When my students first learn they will be reading a novel written all in French, they at first feel very overwhelmed. Luckily, I’ve been talking this book up since they very first day of school in August, so even though they’re nervous, they are excited to read Le Fantôme de l’Opéra by Gaston Leroux.
Each year I teach this novel, I know I’ve done a better job than the year before. This year, my focus is to improve the way I teach the vocabulary. As a guide, I’m using the strategy proposed by my school’s Literacies team called Vocabulary’s CODE which comes from the book Core Six. CODE stands for: C- Connect, O-Organize, D-Deep Process, E-Exercise
CONNECT– For the first chapter, I chose 30 words from the text. The students defined the words on their own or with a partner. Then we discussed them as a class, looking at each word individually. Were there any we had already learned from other units? What are the cognates? False cognates? What part of speech are the words? Is there an image that represents the word? We practiced saying each aloud and in French.
ORGANIZE– This is an important step that in the past I have skipped. I wanted to make sure my students really knew these words before we started reading. It can be overwhelming to dive into a book, but if you have the stability in the words, it’s much more manageable. I divided the class into groups of 3 and gave them each 30 note cards. I gave my directions in French, and they were to divide the 30 words and cards among the three group members- thus each member would have 10 words to copy from the list. When they had all the words copied, they would spread them all out and determine at least 4 categories to group the words into. They could refer to their list on their iPads to check the definition of each word. Then, they named the categories and attached them to a poster. This way the students had to think about each word and how it might relate to the others while discussing and agreeing with their groups.

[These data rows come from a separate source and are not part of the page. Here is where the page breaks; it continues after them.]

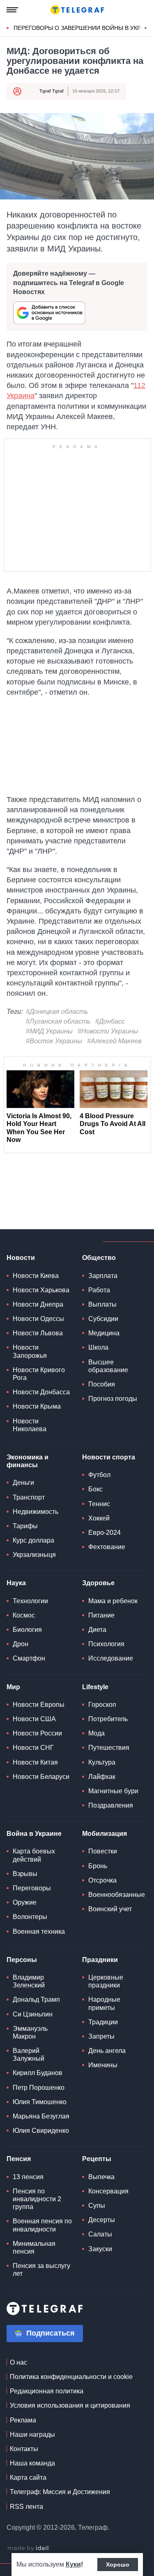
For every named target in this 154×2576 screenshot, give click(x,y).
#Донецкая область (57, 1011)
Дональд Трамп (36, 1999)
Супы (96, 2205)
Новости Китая (35, 1762)
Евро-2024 (104, 1532)
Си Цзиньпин (33, 2014)
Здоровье (98, 1582)
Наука (16, 1582)
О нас (18, 2362)
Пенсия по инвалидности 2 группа (37, 2199)
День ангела (107, 2050)
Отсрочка (102, 1880)
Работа (99, 1290)
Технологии (30, 1600)
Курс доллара (33, 1540)
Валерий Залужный (28, 2054)
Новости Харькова (41, 1290)
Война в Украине (34, 1833)
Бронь (97, 1865)
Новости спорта (108, 1457)
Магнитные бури (113, 1791)
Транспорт (29, 1497)
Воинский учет (110, 1908)
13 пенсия (28, 2176)
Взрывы (25, 1873)
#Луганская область (58, 1021)
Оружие (25, 1902)
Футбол (99, 1474)
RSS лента (26, 2506)
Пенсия (19, 2158)
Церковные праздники (105, 1981)
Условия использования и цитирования (70, 2405)
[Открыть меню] (12, 10)
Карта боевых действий (34, 1855)
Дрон (20, 1643)
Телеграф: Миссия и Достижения (60, 2491)
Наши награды (32, 2434)
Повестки (102, 1851)
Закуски (100, 2248)
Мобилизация (104, 1833)
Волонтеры (30, 1916)
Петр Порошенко (38, 2087)
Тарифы (25, 1525)
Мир (13, 1686)
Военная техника (39, 1931)
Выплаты (102, 1304)
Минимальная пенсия (34, 2247)
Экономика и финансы (27, 1461)
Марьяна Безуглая (41, 2116)
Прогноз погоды (112, 1398)
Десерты (101, 2219)
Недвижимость (35, 1511)
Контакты (24, 2448)
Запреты (101, 2036)
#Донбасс (110, 1021)
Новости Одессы (38, 1318)
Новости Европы (38, 1704)
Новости (21, 1257)
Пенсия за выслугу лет (41, 2269)
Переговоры (32, 1888)
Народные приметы (104, 2003)
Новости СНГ (33, 1747)
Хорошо (117, 2564)
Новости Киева (36, 1275)
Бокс (95, 1489)
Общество (99, 1257)
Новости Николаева (29, 1425)
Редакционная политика (46, 2391)
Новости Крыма (37, 1406)
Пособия (101, 1384)
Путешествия (108, 1747)
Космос (24, 1615)
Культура (101, 1762)
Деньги (23, 1482)
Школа (98, 1347)
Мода (96, 1733)
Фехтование (106, 1546)
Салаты (100, 2234)
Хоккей (99, 1518)
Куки (73, 2564)
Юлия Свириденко (41, 2130)
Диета (97, 1629)
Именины (102, 2065)
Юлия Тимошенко (40, 2101)
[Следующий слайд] (146, 28)
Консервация (108, 2191)
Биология (27, 1629)
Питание (101, 1615)
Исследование (110, 1658)
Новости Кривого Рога (39, 1373)
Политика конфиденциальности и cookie (71, 2376)
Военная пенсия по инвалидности (42, 2225)
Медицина (104, 1333)
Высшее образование (108, 1366)
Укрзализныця (34, 1554)
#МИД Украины (49, 1031)
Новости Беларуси (41, 1776)
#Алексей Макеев (114, 1041)
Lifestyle (95, 1686)
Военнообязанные (116, 1894)
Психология (106, 1643)
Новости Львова (38, 1333)
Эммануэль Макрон (30, 2032)
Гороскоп (102, 1704)
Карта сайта (28, 2477)
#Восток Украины (54, 1041)
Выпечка (101, 2176)
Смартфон (29, 1658)
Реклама (23, 2420)
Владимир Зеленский (29, 1981)
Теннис (99, 1503)
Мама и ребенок (113, 1600)
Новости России (37, 1733)
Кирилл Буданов (37, 2072)
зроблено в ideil (29, 2548)
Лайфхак (101, 1776)
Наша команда (32, 2463)
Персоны (22, 1959)
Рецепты (96, 2158)
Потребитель (108, 1718)
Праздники (100, 1959)
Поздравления (110, 1805)
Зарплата (102, 1275)
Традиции (103, 2022)
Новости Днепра (38, 1304)
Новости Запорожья (30, 1351)
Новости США (34, 1718)
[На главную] (77, 10)
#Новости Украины (108, 1031)
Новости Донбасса (41, 1392)
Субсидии (103, 1318)
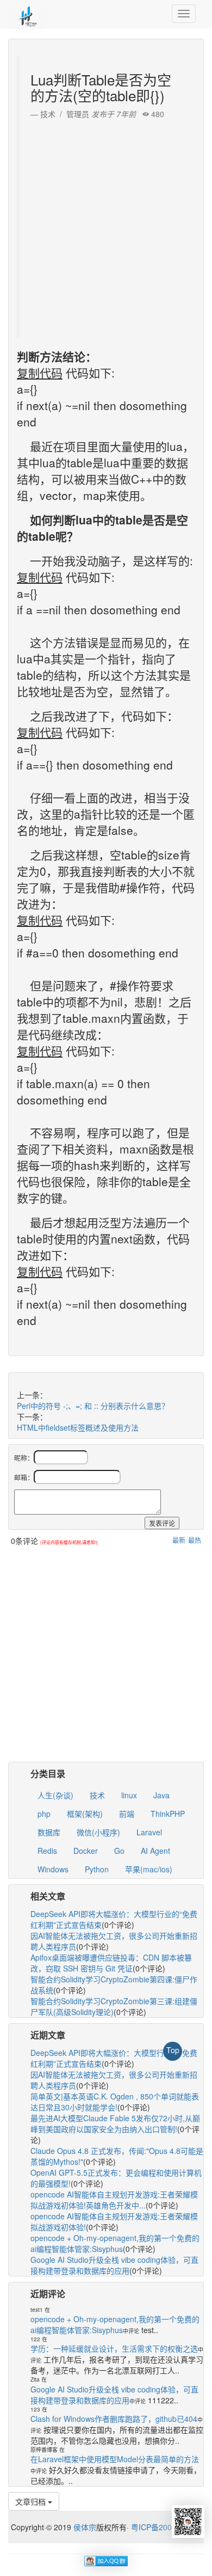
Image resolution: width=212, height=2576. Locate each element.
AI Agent (155, 1850)
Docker (85, 1850)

Deep Process: As we read, we discuss how we see the words in context. We talk about how the words may change based on tense or gender, how it is being used to drive the plot, or what symbolism the word carries for the story. With some words like feuilleter, we imagine it in our minds or I demonstrate it for the class. We also use it in new contexts at the end of the book when the students create pages for an alphabet book. They illustrate the words and create an original sentence that Gaston Leroux may use in an edit of the book.
Exercise: As we continue the book, the words from earlier chapters are often used again and again. I have made quizlet sets online for some of the word lists, and sometimes we play games as a class, or the students practice on their own. We also play Tuez la Tortue with the words.
As evidenced by the first vocabulary quiz, this strategy seems to be working. They all did well on the assessment (matching words to pictures, matching words to English definitions, determining which word doesn’t belong based on meaning), and have been understanding the words in the context of the story. I have high expectations for the level of comprehension my students will have this year with Fantôme!